Source Directory:  D:/Photo-Project/R_PhotosUnsorted/Plain-01
Destionation Directory:  D:/Photo-Project/PythonPhotoSort/temp/destination-dir
Log Info Directory:  D:/Photo-Project/PythonPhotoSort/temp/loginfo-dir


In [6]:
print("MASTER_REGEX_PHOTOS_1 : ",MASTER_REGEX_PHOTOS_1)
print("MASTER_REGEX_VIDEOS_1 : ",MASTER_REGEX_VIDEOS_1)

MASTER_REGEX_PHOTOS_1 :  ^[iImMgG]{3}[-_]([0-9]{8})[-_].*\.(?:jpg|jpeg)$
MASTER_REGEX_VIDEOS_1 :  ^[VvIiDdvideo]{3,}[-_]([0-9]{8})[-_].*\.(?:mp4)$


## [1.2] Loop through folder and fetch info: 


In [7]:
import re
import os
from datetime import datetime
import shutil

In [8]:
input_folder_path  = source_dir
output_folder_path = destination_dir


In [9]:
# Log file name 
temp = "info-" + datetime.now().strftime("%Y%m%d-%H%M%S") + ".csv"
csv_file           = os.path.join(log_dir, temp)
print("Info CSV File: ", csv_file) 

Info CSV File:  D:/Photo-Project/PythonPhotoSort/temp/loginfo-dir\info-20240519-140725.csv


In [10]:
FILE_COUNT = 0
FILE_EXT_LIST = set([])
FILE_EXT_COUNTER = []

In [11]:
csvfile_handle = open(csv_file, "w", encoding="utf-8")
csvfile_handle.write("Filename;Extension;regex_photos_match;regex_videos_match;Extracted TS;Path;Null\n")
print()




In [12]:
src = input_folder_path
dst = output_folder_path

# OS.walk() generate the file names in a directory tree (nested subfolders) by walking the tree either top-down or bottom-up.
for root, subdirs, files in os.walk(src):
    for file in files:
        path = os.path.join(root, file)
        
        _filenameonly = file   # e.g.
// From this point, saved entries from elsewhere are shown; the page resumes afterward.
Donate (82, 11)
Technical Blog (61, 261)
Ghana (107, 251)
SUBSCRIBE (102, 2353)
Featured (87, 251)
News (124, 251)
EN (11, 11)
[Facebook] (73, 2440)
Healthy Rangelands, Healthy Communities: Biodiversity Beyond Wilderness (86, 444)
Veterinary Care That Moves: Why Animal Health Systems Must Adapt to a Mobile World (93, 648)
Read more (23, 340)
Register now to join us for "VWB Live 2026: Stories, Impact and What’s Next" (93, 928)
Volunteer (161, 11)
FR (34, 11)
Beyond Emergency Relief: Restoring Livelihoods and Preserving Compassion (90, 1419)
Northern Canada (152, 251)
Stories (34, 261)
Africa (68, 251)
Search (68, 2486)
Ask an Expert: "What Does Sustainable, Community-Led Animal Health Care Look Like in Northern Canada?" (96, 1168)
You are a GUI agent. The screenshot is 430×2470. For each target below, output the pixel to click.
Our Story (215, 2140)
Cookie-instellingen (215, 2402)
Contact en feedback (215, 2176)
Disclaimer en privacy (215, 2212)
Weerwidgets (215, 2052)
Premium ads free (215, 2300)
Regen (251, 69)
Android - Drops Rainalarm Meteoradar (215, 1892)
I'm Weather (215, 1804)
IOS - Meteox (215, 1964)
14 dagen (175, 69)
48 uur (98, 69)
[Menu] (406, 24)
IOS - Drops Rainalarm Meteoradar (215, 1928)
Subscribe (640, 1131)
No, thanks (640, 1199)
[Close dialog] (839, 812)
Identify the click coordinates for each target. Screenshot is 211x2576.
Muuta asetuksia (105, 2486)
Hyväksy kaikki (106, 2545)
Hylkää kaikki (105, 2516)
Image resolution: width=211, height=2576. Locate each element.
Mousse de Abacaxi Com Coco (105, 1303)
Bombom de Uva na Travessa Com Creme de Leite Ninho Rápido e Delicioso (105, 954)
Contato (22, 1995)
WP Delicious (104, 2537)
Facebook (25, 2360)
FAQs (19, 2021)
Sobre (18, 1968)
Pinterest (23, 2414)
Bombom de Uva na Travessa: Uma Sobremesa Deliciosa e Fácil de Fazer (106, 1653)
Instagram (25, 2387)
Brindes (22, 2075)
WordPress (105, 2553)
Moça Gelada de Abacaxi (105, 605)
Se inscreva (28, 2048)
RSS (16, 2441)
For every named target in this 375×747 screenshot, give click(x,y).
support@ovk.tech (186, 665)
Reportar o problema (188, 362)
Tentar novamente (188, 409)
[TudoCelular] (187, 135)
IMG_20150829_141244.jpg
        _extension = os.path.splitext(file)[1] # e.g. jpg

        regex_photos_match = False
        regex_videos_match = False
        
        _extracted_ts = "Null" # extracted timestamp 

        m1 = re.search(r'{}'.format(MASTER_REGEX_PHOTOS_1), file)
        if m1: 
            _extracted_ts = m1.group(1)
            regex_photos_match = True

        m2 = re.search(r'{}'.format(MASTER_REGEX_VIDEOS_1), file)
        if m2: 
            _extracted_ts = m2.group(1)
            regex_videos_match = True
            
        _fullfilepath = path   # e.g. H:/myfolder/IMG_20150829_141244.jpg
        
        # Filename;Extension;Filename TS-Regex Compliant;Extracted TS;Path\n
        csv_line = _filenameonly + ";" + _extension + ";" + str(regex_photos_match) + ";" + str(regex_videos_match) + ";" + \
                  _extracted_ts + ";" + _fullfilepath + ";NOTHING;\n"
        
        csvfile_handle.write(csv_line)
        
        # Increment File Count
        FILE_COUNT = FILE_COUNT+ 1
        # Add file extension to set
        FILE_EXT_LIST.add(_extension)
        # Group counter
        FILE_EXT_COUNTER.append(_extension)
 

csvfile_handle.close()

## [1.3] Print Info: 

In [23]:
print("Number of files: ",FILE_COUNT)
print("List of file extensions: ",FILE_EXT_LIST)
print("Info written to CSV File : ", csv_file) 

Number of files:  7779
List of file extensions:  {'.jpg', '.JPG', '.mp4', '.jpeg', '.png'}
Info written to CSV File :  D:/Photo-Project/PythonPhotoSort/temp/loginfo-dir\info-20240519-140725.csv


In [28]:
from collections import Counter
import pandas as pd
filecount_by_ext = Counter(FILE_EXT_COUNTER)
df = pd.DataFrame.from_records(list(dict(filecount_by_ext).items()), columns=['extensions','count'])
df.sort_values(by=['count'],inplace=True, ascending=False)
df.head()


Unnamed: 0,extensions,count
0,.jpg,7278
2,.mp4,481
1,.JPG,15
4,.png,4
3,.jpeg,1